其它类型的治疗剂或预防剂可以选自蛋白质、抗炎药、非抗炎剂、类固醇、麻醉剂(例如利多卡因)、镇痛剂、解热剂、抗感染剂例如抗细菌剂、抗真菌剂、避孕药、免疫抑制剂、化学治疗剂、生长因子、细胞因子、免疫调节分子。这些可以是小分子、蛋白质、肽、糖和多糖、脂质和脂蛋白或脂多糖,以及核酸,例如小干扰RNA、microRNA、PiRNA、核酶和编码蛋白质或肽的核苷酸。在一些情况下,细胞可以是货物(例如治疗剂和/或预防剂)。
4.其它剂/货物
在一些形式中,核酸纳米结构包括基因编辑部分,或包括能够结合基因编辑部分的组分。可作为货物包含的示例性基因编辑部分是CRISPR RNA,其用于通过CRISPR/Cas系统、锌指核酸酶、talens和三链体(triplex)形成寡核苷酸进行基因编辑。

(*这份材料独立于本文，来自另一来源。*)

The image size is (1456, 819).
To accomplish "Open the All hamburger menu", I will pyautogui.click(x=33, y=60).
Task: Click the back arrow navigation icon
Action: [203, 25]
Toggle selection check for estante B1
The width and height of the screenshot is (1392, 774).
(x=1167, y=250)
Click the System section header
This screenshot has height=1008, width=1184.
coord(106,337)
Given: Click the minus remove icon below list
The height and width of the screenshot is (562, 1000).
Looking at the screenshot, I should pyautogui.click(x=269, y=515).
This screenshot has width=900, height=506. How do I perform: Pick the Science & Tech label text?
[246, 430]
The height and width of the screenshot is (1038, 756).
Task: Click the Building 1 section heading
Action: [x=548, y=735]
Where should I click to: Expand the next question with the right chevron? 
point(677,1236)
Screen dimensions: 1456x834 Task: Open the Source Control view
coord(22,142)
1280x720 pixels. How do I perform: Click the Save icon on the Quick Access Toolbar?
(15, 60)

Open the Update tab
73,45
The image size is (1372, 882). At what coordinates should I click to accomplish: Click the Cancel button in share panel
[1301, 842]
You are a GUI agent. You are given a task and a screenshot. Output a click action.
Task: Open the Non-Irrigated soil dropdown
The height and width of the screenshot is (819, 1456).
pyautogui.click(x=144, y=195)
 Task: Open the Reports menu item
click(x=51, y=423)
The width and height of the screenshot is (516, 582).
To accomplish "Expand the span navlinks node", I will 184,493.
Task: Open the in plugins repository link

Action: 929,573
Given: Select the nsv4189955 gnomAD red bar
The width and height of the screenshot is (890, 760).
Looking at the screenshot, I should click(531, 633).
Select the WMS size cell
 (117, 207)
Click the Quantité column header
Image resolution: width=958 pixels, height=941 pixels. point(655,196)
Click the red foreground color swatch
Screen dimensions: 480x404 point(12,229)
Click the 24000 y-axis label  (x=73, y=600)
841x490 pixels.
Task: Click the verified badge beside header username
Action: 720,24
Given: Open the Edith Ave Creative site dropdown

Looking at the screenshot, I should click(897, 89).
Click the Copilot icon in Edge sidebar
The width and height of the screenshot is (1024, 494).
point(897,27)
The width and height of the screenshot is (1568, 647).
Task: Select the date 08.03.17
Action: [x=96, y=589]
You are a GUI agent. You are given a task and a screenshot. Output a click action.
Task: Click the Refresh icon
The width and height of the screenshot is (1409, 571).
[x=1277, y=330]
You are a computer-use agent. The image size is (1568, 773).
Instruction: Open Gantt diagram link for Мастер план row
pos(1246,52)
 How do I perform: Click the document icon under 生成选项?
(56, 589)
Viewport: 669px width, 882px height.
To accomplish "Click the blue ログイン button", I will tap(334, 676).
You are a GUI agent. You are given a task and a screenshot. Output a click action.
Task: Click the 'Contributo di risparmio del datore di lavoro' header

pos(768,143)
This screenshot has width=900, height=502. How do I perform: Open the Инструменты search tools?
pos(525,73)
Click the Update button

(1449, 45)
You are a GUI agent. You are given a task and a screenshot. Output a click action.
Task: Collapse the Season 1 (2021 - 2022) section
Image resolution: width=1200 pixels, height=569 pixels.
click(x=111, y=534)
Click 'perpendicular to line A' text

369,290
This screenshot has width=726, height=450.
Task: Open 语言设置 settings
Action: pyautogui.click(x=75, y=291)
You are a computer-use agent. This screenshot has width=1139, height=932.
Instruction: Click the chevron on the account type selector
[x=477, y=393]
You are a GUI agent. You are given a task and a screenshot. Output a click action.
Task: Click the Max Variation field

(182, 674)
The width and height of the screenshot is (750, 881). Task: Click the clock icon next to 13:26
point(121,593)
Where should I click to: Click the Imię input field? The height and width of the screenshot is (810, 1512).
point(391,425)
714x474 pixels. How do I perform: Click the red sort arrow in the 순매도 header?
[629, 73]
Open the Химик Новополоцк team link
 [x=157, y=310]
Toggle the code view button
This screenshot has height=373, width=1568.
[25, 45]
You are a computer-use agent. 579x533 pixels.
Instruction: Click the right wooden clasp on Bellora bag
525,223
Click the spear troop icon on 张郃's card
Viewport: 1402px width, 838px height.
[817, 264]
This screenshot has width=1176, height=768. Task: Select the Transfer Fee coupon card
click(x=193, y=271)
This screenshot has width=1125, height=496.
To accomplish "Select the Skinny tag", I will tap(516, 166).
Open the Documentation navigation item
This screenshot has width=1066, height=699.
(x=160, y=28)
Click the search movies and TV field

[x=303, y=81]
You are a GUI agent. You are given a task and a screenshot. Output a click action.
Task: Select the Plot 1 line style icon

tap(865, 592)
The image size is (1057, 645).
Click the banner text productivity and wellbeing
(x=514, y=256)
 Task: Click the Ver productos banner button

CRISPR(簇生的规律间隔短回文重复)是包含多个短的直接重复碱基序列的DNA基因座的首字母缩写词。原核CRISPR/Cas系统已适用于真核生物的基因编辑(沉默、增强或改变特定基因)(见例如Cong,Science,15:339(6121):819–823(2013)和Jinek,et al.,Science,337(6096):816-21(2012))。通过使用期望的元件包括cas基因和特别设计的CRISPR转染细胞,可以在任何期望位置切割和修饰生物体的基因组。使用CRISPR/Cas系统制备用于基因组编辑的组合物的方法在WO 2013/176772和WO 2014/018423中有详细描述,所述专利通过引用以其全部内容并入本文。
通常,“CRISPR系统”统称是指转录物和参与表达或指导CRISPR相关(Cas)基因活性的其它元件,包括编码Cas基因的序列、tracr(反式激活CRISPR序列(例如,tracrRNA或tracrRNA活性部分)、tracr-配对序列(包括在内源性CRISPR系统背景中的“同向重复”和tracrRNA加工的部分同向重复)、引导序列(也称为内源性CRISPR系统中的“间隔区”),或来自CRISPR基因座的其它序列和转录物。与引导序列可操作地连接的一个或多个tracr配对序列(例如同向重复序列-间隔区-同向重复序列)也可以被称为核酸酶加工前的pre-crRNA(pre-CRISPR RNA)或核酸酶加工后的crRNA。
在一些形式中,纳米结构可以携带、呈递和/或递送CRISPR核糖核蛋白复合物(例如Cas9蛋白+gRNA)、RNA引导的核酸内切酶(或编码这种酶的mRNA)、crRNA、引导RNA、tracrRNA,或其组合。
在一些形式中,核酸纳米结构包括锌指核酸酶蛋白或核酸构建体或编码锌指核酸酶(ZFN)的构建体。ZFN通常是融合蛋白,其包括源自与切割结构域连接的锌指蛋白的DNA结合结构域。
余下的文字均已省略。